第5話 富山から来た女②

「キツツキがおる、キツツキ」

 黒マキは初めて見るリュド王国の風景に目をぐるぐると回していた。

 クチバシの長い鳥が木を彫っている。

「あれは「3Dプリン鳥」ですわ。木とか石を掘って仲間のデコイを作る習性があるのよ」

「器用なヤツやね」

「図面を見せたらその通りに作ってくれるのよ」

「かしこい。あっちはなんがいね」


 往来で台車を引いているのは、四足で歩く角の生えた全長2メートル程の動物だ。

「あれは「ベコル」、この国では一般的な家畜ですわ」

「うまそうやね」

「食用にもするけど、力が強いから荷物の運搬とかにも活用されてますわ」

「へぇぇうまそうやね」


 二人は高級店の並ぶ屋根の高い高いガレリアを通り抜けて、路地裏にある小汚い店に入った。

 中は小汚いカウンター席があるだけだ。

「小汚い店やち」

「ここは小汚い店だけど味は確かですわ」


 出て来たのは米に肉を小汚く盛り付けた食べ物だ。

「これは……」

「牛丼ですわ。庶民的な味付けですが味は確かですわ」

「これがこの世界の牛丼」

 少し硬めの食感だが脂身が少なくあっさりとしているが力強い旨味の肉、それがこの牛丼の違和感だ。

「か、何の肉け」

「何ってベコルに決まってますわ。牛丼と言ったらベコルでしょう」

 ベコルはリュドの食文化に深く根付いているのだ。米はパサパサさしていた。



 食後はリュド王国の名所観光をする事にした。
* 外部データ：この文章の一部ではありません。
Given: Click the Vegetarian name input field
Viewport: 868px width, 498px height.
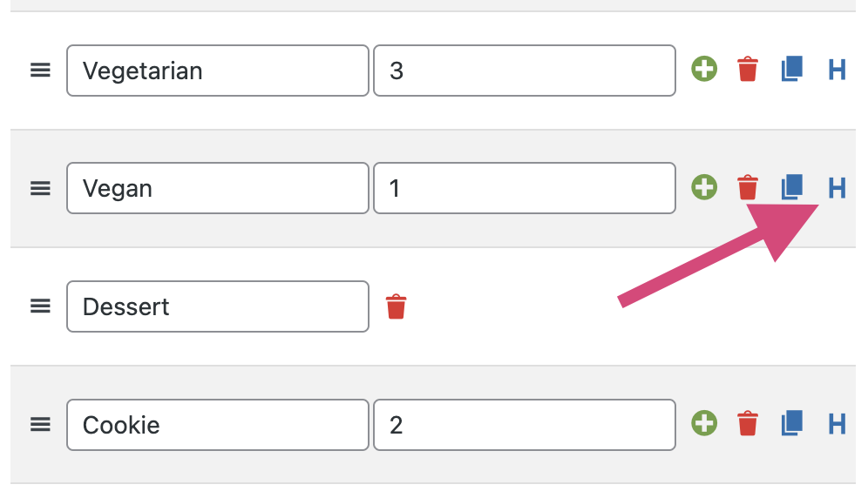Looking at the screenshot, I should (218, 71).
アクロス明太子工場へ見学に来た訳だ。

 ここは明太子の製造工程を見学した後、試食や買い物まで出来るリュド王国でも屈指の人気観光スポットである。


 ルツィアとミレミヤもそこで明太子作りをしていた。

「なにしてるんです、あなた達」

「むっ、今朝お会いしたお嬢様」

 ミレミヤは明太子を握りつぶしてしまった。

「私達は冒険の先で保存食を作る方法を模索してるんですよ」

 ルツィアが凄まじい速さで明太子の傷を検品しながら言った。

「姫様、この明太子は冒険の食料として持って行けるよう、国王に提案しておきましょう」

 二人は真面目に仕事で来ているのだ。遊びではない。


 一方で黒マキは早くも試食を食い荒らしていた。

「それにしても、明太子だけやなんご飯も欲しい」

「そんな人のためにフランスパンとご飯は常備されてますわ」

 ファブリーゼが近くに置いてあった宝箱を開くと、炊き立てご飯が湯気を立てて待っていた。

「米がパサパサしとる」


「そこのあなた、随分と変わった服を着ていますね」

 ミレミヤが目をつけたのは黒マキの着ていたジャージだった。

 どうもこの国の住人には珍しい服らしい。

 ミレミヤもかなり気になるようで、ジャージの袖を引っ張ったりしている。

「なかなか丈夫で動きやすそうな材質ですね。何で出来ているのでしょう」

「しらん」

「防御力はそこまで高く無さそうだが、そこは魔法でなんとか補えないものか。ラクノス先生にも相談しなくては」

 ずいぶんとジャージが気に入ったらしい。

「姫様、これを冒険の際の装備として正式採用しましょう」

「ええっ」

 後にミレミヤの提案は採用され、魔法で強化したたジャージが量産、勇者一行に装備品として支給されたらしい。


 再三述べさせていただくが、二人は真面目に仕事で来ているのだ。遊びではない。